Alappuzha, Jan 9: The houseboat of Nobel Laureate Michael Levitt was blocked in the backwaters here for some time by trade union activists, who were on a nationwide strike against the Centre's "anti-labour" policies on Wednesday.

Michael Levitt, an American-British-Israeli biophysicist and a professor of structural biology at the Stanford University in the United States, said the incident sent a bad message to tourists.

Levitt, who was in Kerala as a state guest, also said he felt as if a bandit had stopped his wife and him at gunpoint. Police said Levitt, who received the 2013 Nobel Prize in Chemistry, was in Alappuzha with his wife and they were stopped by the protesters near Kainakary.

"Being stopped by criminals on the backwaters sends a very bad message to tourists. It is as if a bandit stopped us at gunpoint and delayed us under the threat of force for one hour," Levitt wrote in an email to his tour agent at Kottayam.

In the email, which was later released to the media, he also said the person who blocked them "ignored all arguments that tourists were exempted" from the strike.

"This person, who did this, ignored all arguments that tourists were exempted and that I am a VIP guest of the Kerala government. He was obviously acting, knowing that he was safe from prosecution. Sadly, this makes me fear that India is sinking into lawlessness," Levitt wrote in the email.

The police registered a case after the houseboat owners filed a complaint in this regard.

Reacting to the incident, state Tourism Minister Kadakampally Surendran said the government would take strong action. "Strong action will be taken against those anti-social elements who stopped the boat. Levitt was here as a guest of the state government. The government had made it clear that the tourism industry was exempted from the strike," he said.
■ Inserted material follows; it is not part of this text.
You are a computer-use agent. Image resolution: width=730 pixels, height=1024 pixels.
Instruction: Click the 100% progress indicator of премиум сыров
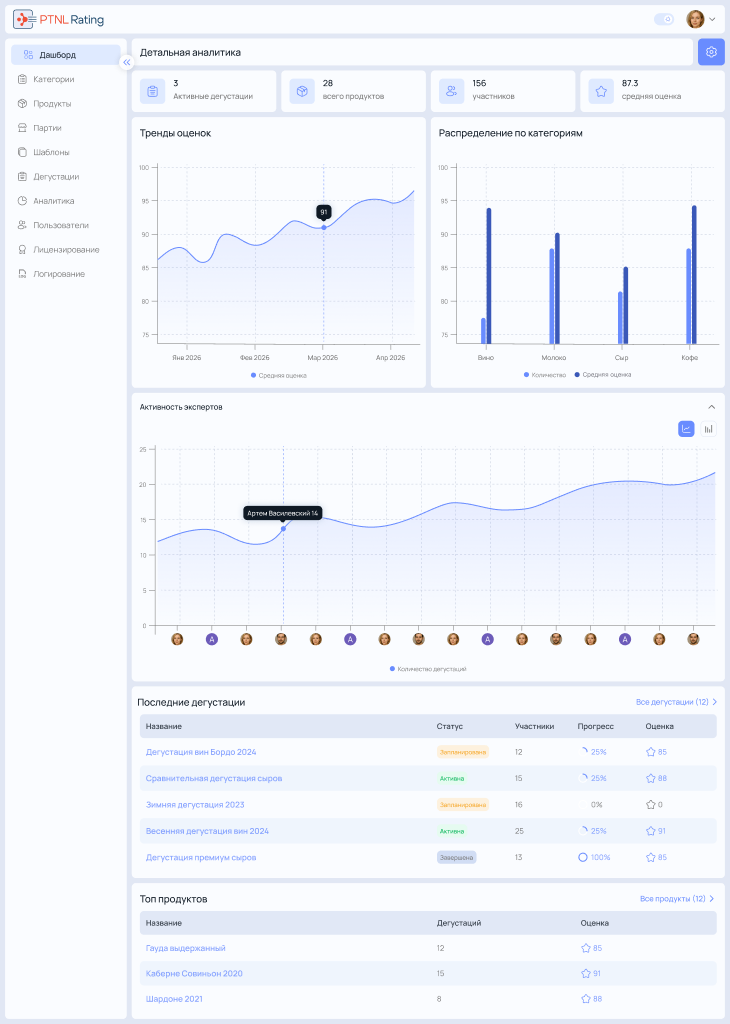[x=594, y=857]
Trade union leaders had also announced that the strike would not affect the tourism industry.

Ten trade unions, including the INTUC, the AITUC and the CITU, had called for the nationwide strike to protest against the labour reforms, FDI, disinvestment, corporatisation and privatisation policies of the Centre and press for a 12-point demands of the working class, relating to minimum wage, among others.